----- Text block -----

JM – Go easy on Berlusconi. We all need clowns. What is this dark stuff?
CM – Well, America has Palin. It’s a duxelles of pleurotes – chopped mushrooms sautéed with garlic, olive oil and butter.

JM – Mmmmm!
JS -- And fortunately America has Tina Fey to tell us all just what we’re seeing.
LM – But the French theater with Sarkozy and Carla Bruni is more complete. Do I put this green sauce on the cheese? What is it?

RB – Yeah, it is just minced oregano, marjoram and thyme, with garlic, salt and olive oil. Can you think how sad a figure Sarkozy would be without Carla Bruni? That woman makes the man.
LM – You see how persistent Italian women can be?
CM – And Michelle Obama, too. Women are becoming more important to political leaders, even when they come into the picture rather artificially, like Carla Bruni. An American President could never do what Sarkozy did.
LS – Well, no one can ever accuse [Portuguese Prime Minister] Socrates of increasing his popularity with a woman companion.
CM – Maybe it’s time to move in for dinner.


  1. Celeste,
    Lovely entry. Do your table settings always look so nice? LOL..I'll have to pay more attention to my own..
    Interesting conversation. Five of my grandkids are biracial. Sometimes they refer to themselves as black. I think they should acknowledge all of their heritage by referring to themselves as biracial..white and black. I don't think either race has to be or should be omitted.
    Just my opinion:)
    Hope your week is going well,

  2. Fantastic post Celeste. I love that all the world leaders seemed to be equal opportunity targets over the antipasto. Next time you must tell us what was said over dinner. :-)

  3. I too have black grandchildren, they tell me they have experienced racial discrimination here too.
    Your table is just the sort of table I like and, sometimes, have: good food, excellent wine and people who can have a real conversation, not just small talk and gossip. Unfortunately, small talk and gossip are the main ingredients at many other tables we visit.

  4. Good food is perfect for interesting conversations, isn't it?
    Thanks for visiting my blog and leading me here.

  5. Oh wow. Good food, good company and good conversation! It makes me miss my friends and want to go home!

  6. Beautiful table!

----- Data excerpts -----

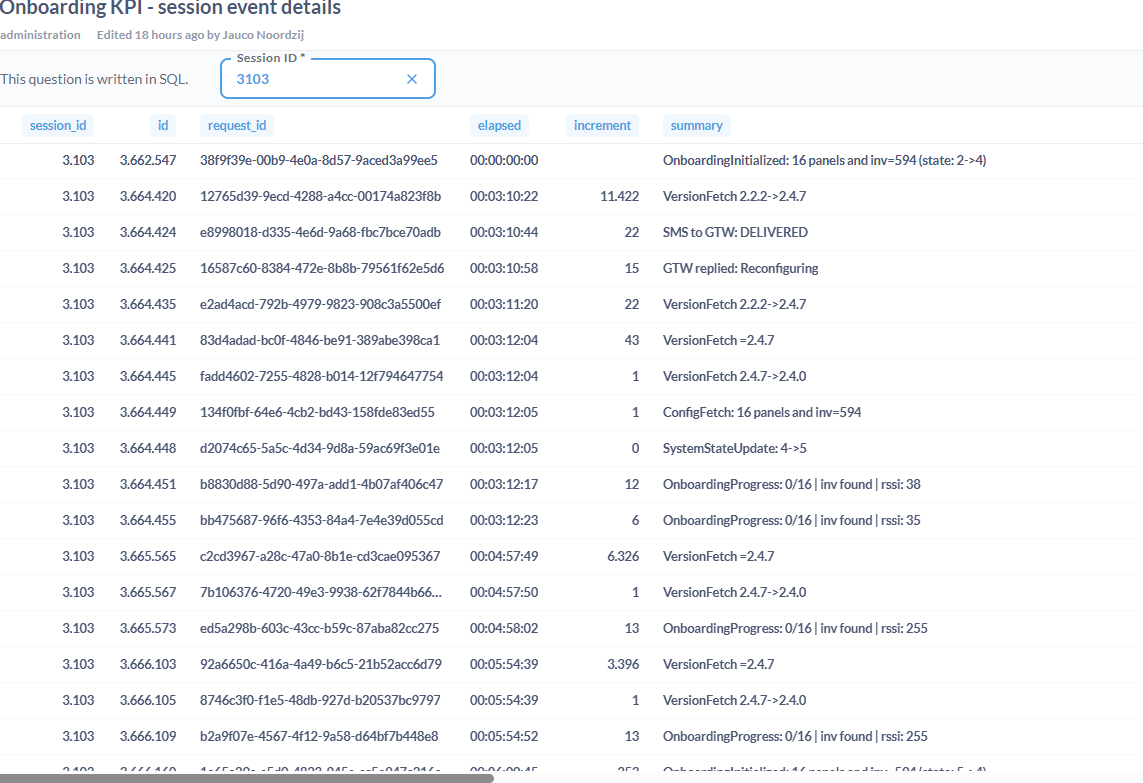Click the increment column header

(x=602, y=126)
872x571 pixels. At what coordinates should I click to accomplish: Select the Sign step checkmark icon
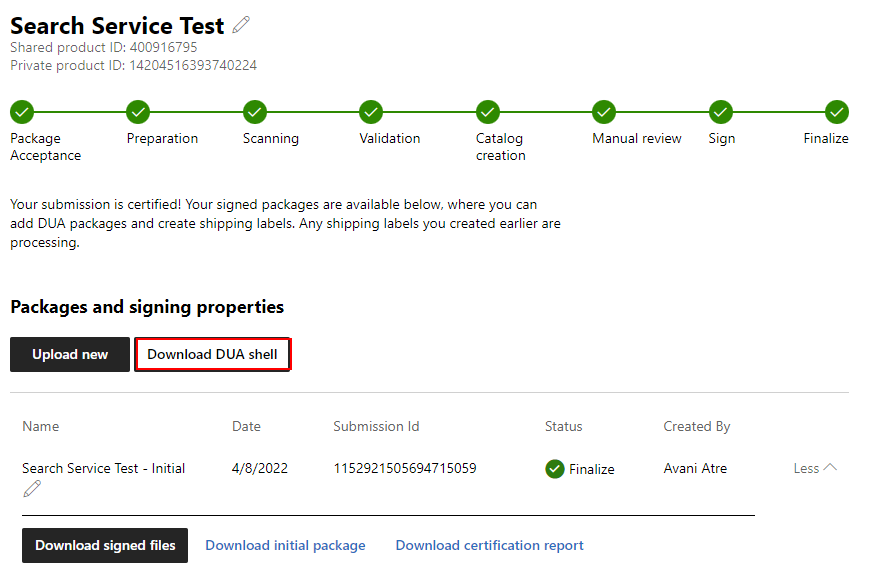coord(720,112)
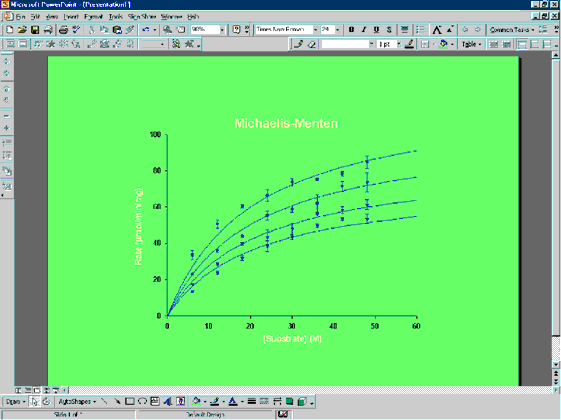Insert WordArt from the drawing toolbar
The height and width of the screenshot is (420, 561).
coord(167,401)
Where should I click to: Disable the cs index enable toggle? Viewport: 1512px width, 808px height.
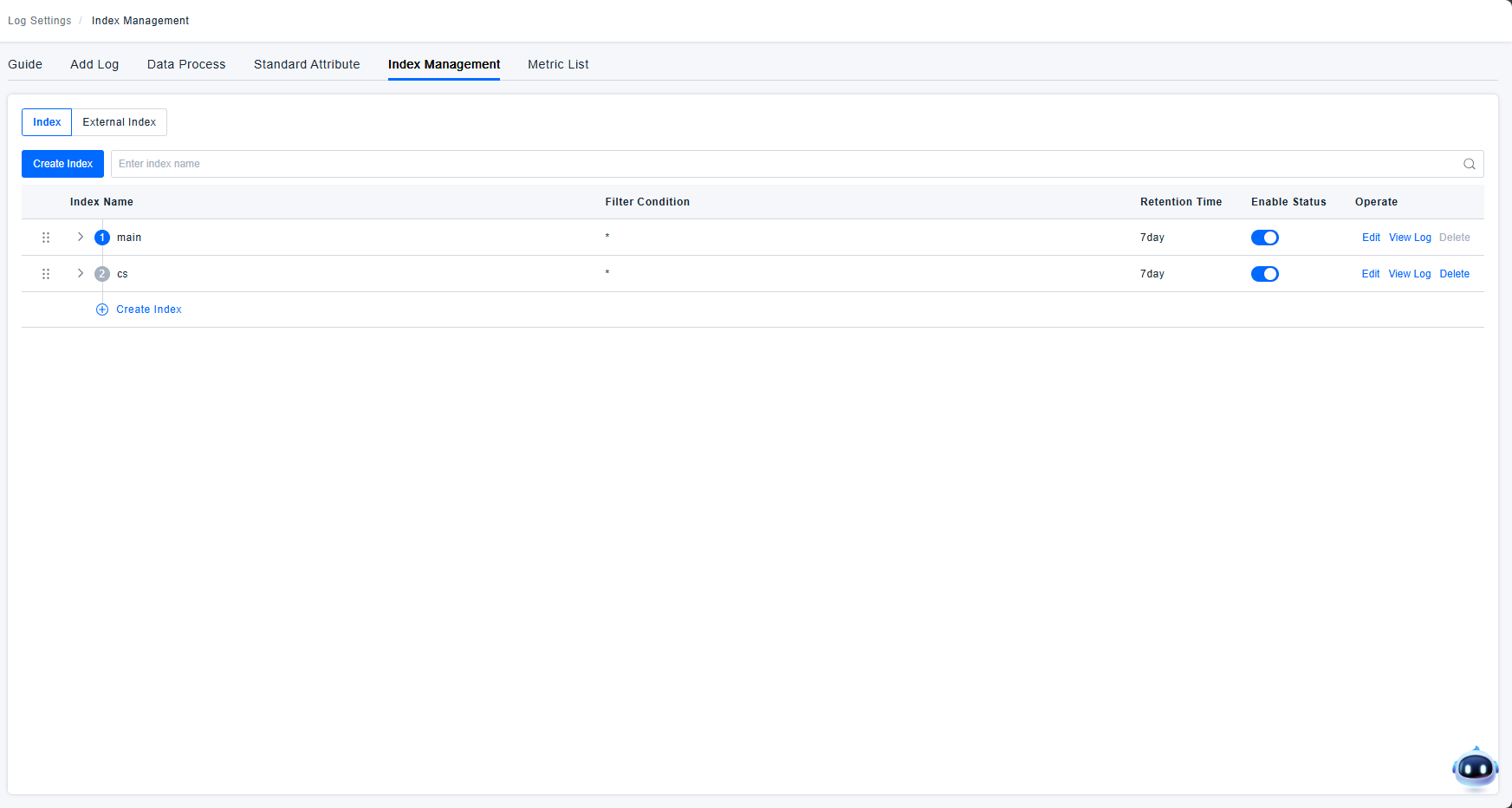pyautogui.click(x=1264, y=274)
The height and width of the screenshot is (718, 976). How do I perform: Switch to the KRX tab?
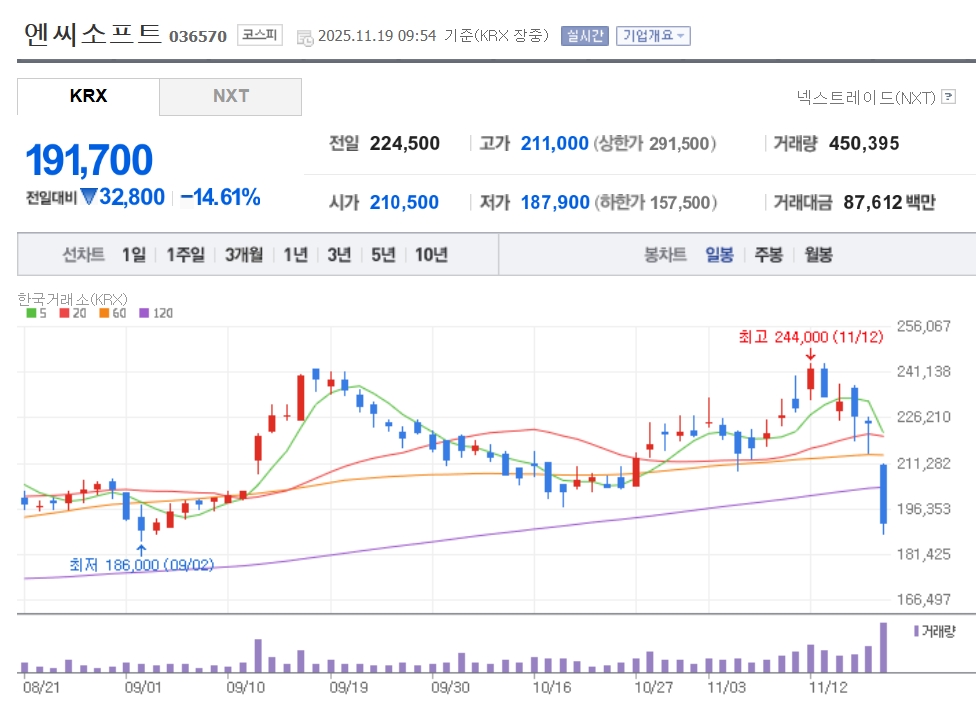(x=88, y=97)
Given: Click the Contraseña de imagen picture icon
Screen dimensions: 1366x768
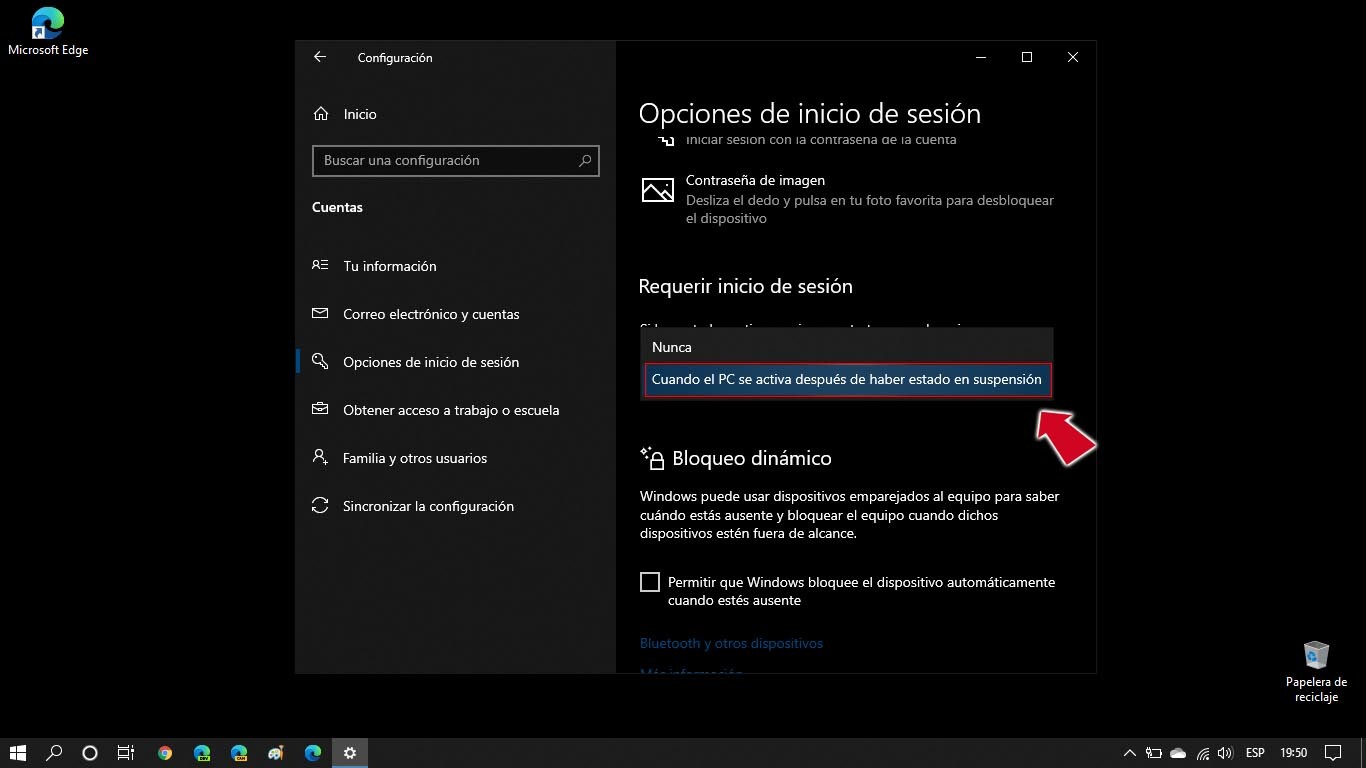Looking at the screenshot, I should coord(658,189).
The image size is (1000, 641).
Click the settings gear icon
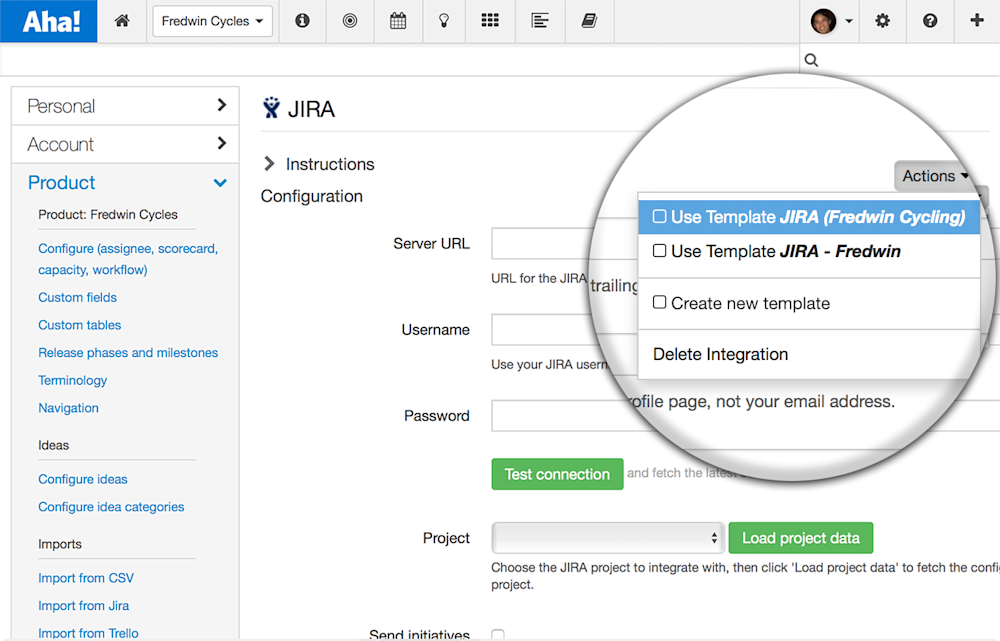(x=882, y=20)
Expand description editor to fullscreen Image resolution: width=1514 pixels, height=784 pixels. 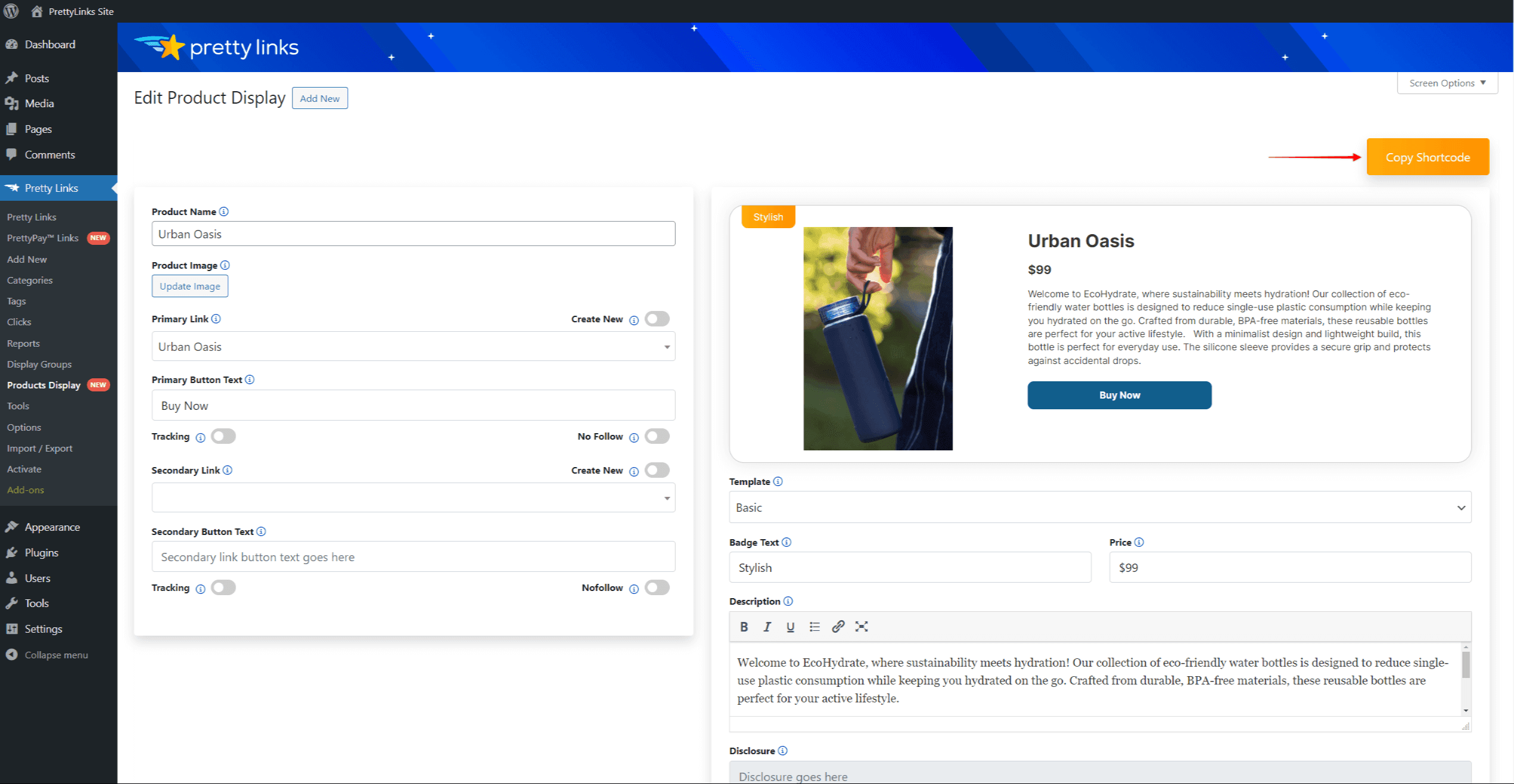pyautogui.click(x=861, y=626)
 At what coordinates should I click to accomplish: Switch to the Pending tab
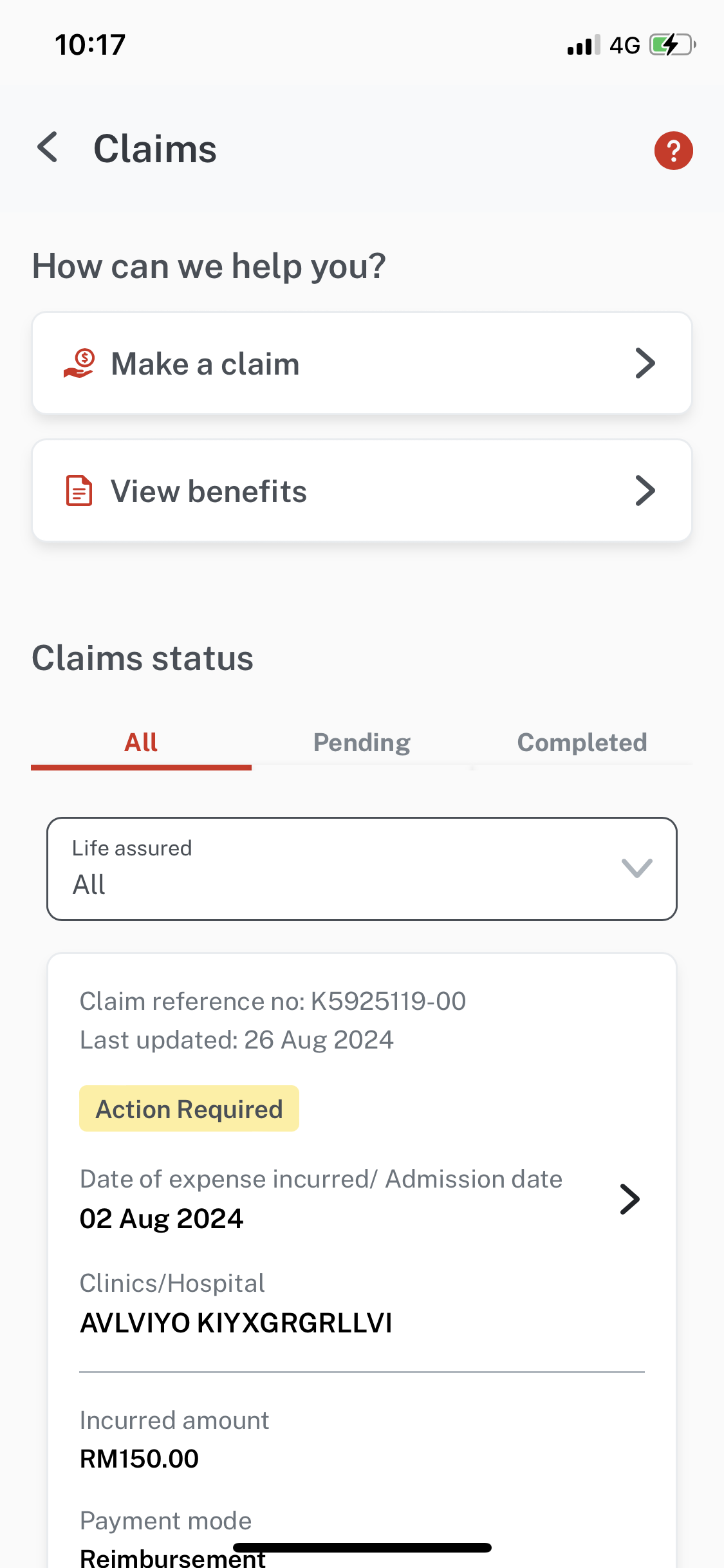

-----

• Task to complete
Copy the part of the blog excerpt that opens with the words containing "LS – Well, no" and closes with "over dinner. :-)". The entries are separate material, apart from the blog excerpt.

• Result of this exercise
LS – Well, no one can ever accuse [Portuguese Prime Minister] Socrates of increasing his popularity with a woman companion.
CM – Maybe it’s time to move in for dinner.


  1. Celeste,
    Lovely entry. Do your table settings always look so nice? LOL..I'll have to pay more attention to my own..
    Interesting conversation. Five of my grandkids are biracial. Sometimes they refer to themselves as black. I think they should acknowledge all of their heritage by referring to themselves as biracial..white and black. I don't think either race has to be or should be omitted.
    Just my opinion:)
    Hope your week is going well,

  2. Fantastic post Celeste. I love that all the world leaders seemed to be equal opportunity targets over the antipasto. Next time you must tell us what was said over dinner. :-)